Esistono poi coppie che, per motivi religiosi o, in ogni caso, per non essere vincolati da “un pezzo di carta”, scelgono di non unirsi in matrimonio (né concordatario né civile), ma di convivere stabilmente sotto lo stesso tetto e di formare, comunque, una famiglia.
Ecco, queste coppie definite more uxorio, non solo non hanno i medesimi doveri imposti ai coniugi (dovere di fedeltà per esempio o di assistenza), ma non hanno neppure gli stessi diritti.
Nel caso in cui finisca la relazione, per esempio, nessuno dei conviventi è tutelato né protetto: per esempio, anche in caso di colpa dell’altro partner, non è possibile per l’altro convivente rivendicare alcun assegno di mantenimento, né alcuna somma mensile per far fronte alle proprie necessità economiche di tutti i giorni (il coniuge, invece, laddove dimostra che non ha mezzi disponibili adeguati può sempre invocare la richiesta di un assegno di mantenimento per se stesso in fase di separazione). Il dovere al mantenimento per le coppie di fatto permane sollo durante la convivenza
Inoltre, la cessazione di una convivenza non genera mai un illecito, non dà mai luogo ad un addebito.

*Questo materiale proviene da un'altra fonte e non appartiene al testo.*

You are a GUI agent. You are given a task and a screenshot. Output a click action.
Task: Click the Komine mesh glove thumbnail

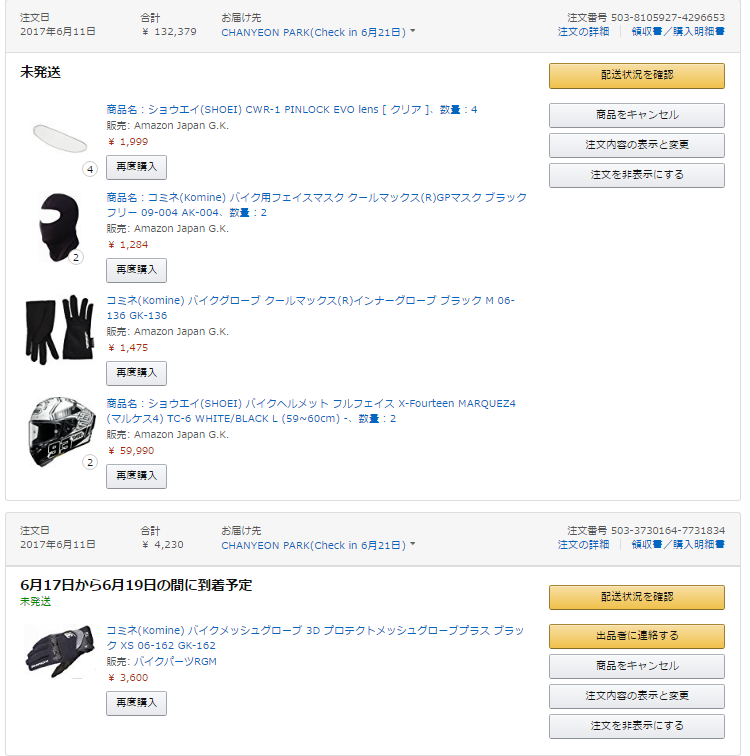(x=59, y=650)
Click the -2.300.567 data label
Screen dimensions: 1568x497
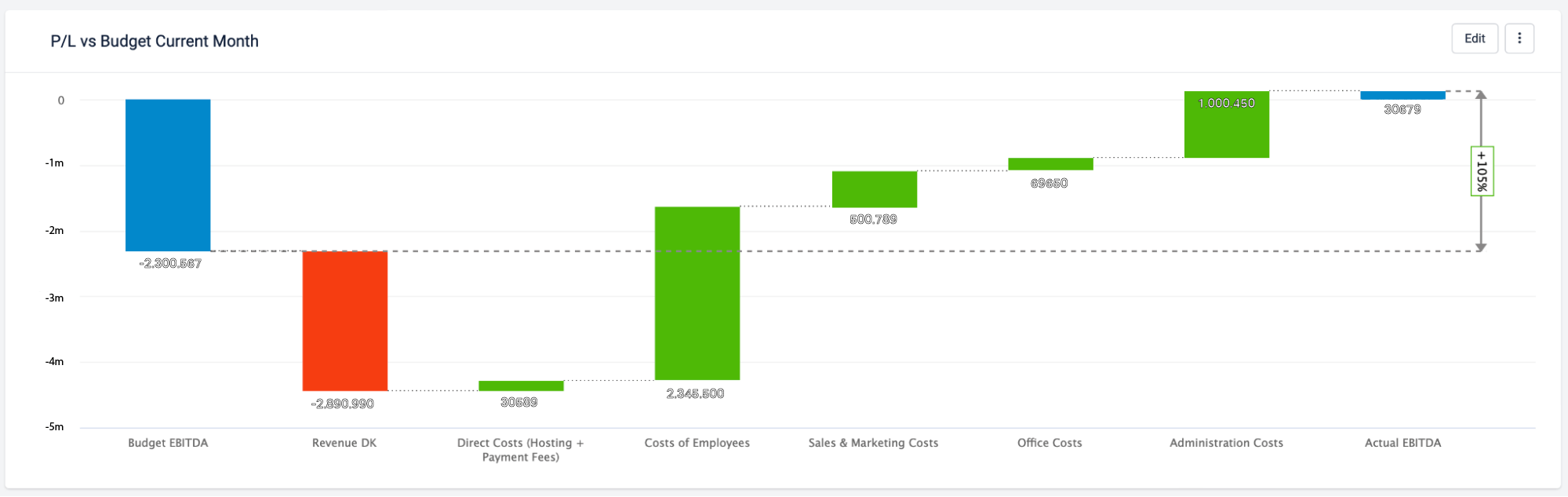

In caso di cessazione di una lunga convivenza more uxorio, infatti, la possibilità remota di chiedere il risarcimento per danni morali e materiali subiti a seguito della cessazione della convivenza, sussiste solo laddove ci si trovi in presenza di una violazione dei doveri famigliari, qualora l’illecito violi gravemente i diritti inviolabili della persona in quanto tale (esempio: percosse, violenza provata, violenza domestica).
Analogo discorso si pone per il diritto di abitazione nella casa che è stata, sino a quel momento, il tetto domestico della coppia per lungo tempo.
Un discorso a parte deve essere fatto per i figli nati all’interno di una relazione more uxorio che vengono, invece, considerati alla stregua e quindi con pari diritti rispetto a quelli nati all’interno del matrimonio e per i quali va versato un assegno a titolo di contributo al mantenimento.
Considerate corretto e giusto ritenere “diverse” le coppie che, per scelta e per motivi personali, scelgono di non sposarsi, da quelle invece unite in matrimonio?